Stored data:
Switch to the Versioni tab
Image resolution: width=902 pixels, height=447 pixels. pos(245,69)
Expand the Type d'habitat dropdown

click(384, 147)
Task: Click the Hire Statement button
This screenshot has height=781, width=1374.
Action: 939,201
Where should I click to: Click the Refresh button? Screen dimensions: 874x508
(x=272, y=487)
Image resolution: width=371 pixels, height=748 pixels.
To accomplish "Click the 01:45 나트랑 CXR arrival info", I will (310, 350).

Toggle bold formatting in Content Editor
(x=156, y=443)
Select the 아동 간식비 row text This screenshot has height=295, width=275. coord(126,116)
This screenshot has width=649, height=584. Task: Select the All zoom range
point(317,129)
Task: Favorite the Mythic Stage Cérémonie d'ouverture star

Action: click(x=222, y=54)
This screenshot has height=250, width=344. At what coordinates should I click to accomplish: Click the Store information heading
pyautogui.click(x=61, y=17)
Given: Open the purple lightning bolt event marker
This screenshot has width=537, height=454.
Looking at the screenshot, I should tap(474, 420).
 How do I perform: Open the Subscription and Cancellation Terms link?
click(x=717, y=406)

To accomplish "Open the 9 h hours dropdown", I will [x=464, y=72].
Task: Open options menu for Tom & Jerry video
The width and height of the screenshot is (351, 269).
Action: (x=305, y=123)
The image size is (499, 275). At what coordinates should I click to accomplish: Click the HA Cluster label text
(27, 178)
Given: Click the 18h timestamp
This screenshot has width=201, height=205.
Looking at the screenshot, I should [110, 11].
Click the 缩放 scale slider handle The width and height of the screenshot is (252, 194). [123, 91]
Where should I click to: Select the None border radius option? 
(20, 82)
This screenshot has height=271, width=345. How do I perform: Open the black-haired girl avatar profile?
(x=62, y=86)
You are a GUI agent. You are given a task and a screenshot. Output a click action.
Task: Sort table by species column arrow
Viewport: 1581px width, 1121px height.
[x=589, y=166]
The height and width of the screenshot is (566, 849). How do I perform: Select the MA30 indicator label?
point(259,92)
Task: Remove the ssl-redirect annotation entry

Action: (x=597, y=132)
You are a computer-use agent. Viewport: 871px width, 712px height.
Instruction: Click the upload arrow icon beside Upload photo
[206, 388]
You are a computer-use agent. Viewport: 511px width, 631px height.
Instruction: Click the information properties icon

● What is required: For every entry above, write out an exact copy.

● Response below:
Switch to the Versioni tab
Image resolution: width=902 pixels, height=447 pixels. pos(245,69)
Expand the Type d'habitat dropdown

click(384, 147)
Task: Click the Hire Statement button
This screenshot has height=781, width=1374.
Action: 939,201
Where should I click to: Click the Refresh button? Screen dimensions: 874x508
(x=272, y=487)
Image resolution: width=371 pixels, height=748 pixels.
To accomplish "Click the 01:45 나트랑 CXR arrival info", I will (310, 350).

Toggle bold formatting in Content Editor
(x=156, y=443)
Select the 아동 간식비 row text This screenshot has height=295, width=275. coord(126,116)
This screenshot has width=649, height=584. Task: Select the All zoom range
point(317,129)
Task: Favorite the Mythic Stage Cérémonie d'ouverture star

Action: click(x=222, y=54)
This screenshot has height=250, width=344. At what coordinates should I click to accomplish: Click the Store information heading
pyautogui.click(x=61, y=17)
Given: Open the purple lightning bolt event marker
This screenshot has width=537, height=454.
Looking at the screenshot, I should tap(474, 420).
 How do I perform: Open the Subscription and Cancellation Terms link?
click(x=717, y=406)

To accomplish "Open the 9 h hours dropdown", I will [x=464, y=72].
Task: Open options menu for Tom & Jerry video
The width and height of the screenshot is (351, 269).
Action: (x=305, y=123)
The image size is (499, 275). At what coordinates should I click to accomplish: Click the HA Cluster label text
(27, 178)
Given: Click the 18h timestamp
This screenshot has width=201, height=205.
Looking at the screenshot, I should [110, 11].
Click the 缩放 scale slider handle The width and height of the screenshot is (252, 194). [123, 91]
Where should I click to: Select the None border radius option? 
(20, 82)
This screenshot has height=271, width=345. How do I perform: Open the black-haired girl avatar profile?
(x=62, y=86)
You are a GUI agent. You are given a task and a screenshot. Output a click action.
Task: Sort table by species column arrow
Viewport: 1581px width, 1121px height.
[x=589, y=166]
The height and width of the screenshot is (566, 849). How do I perform: Select the MA30 indicator label?
point(259,92)
Task: Remove the ssl-redirect annotation entry

Action: (x=597, y=132)
You are a computer-use agent. Viewport: 871px width, 712px height.
Instruction: Click the upload arrow icon beside Upload photo
[206, 388]
You are a computer-use agent. Viewport: 511px width, 631px height.
Instruction: Click the information properties icon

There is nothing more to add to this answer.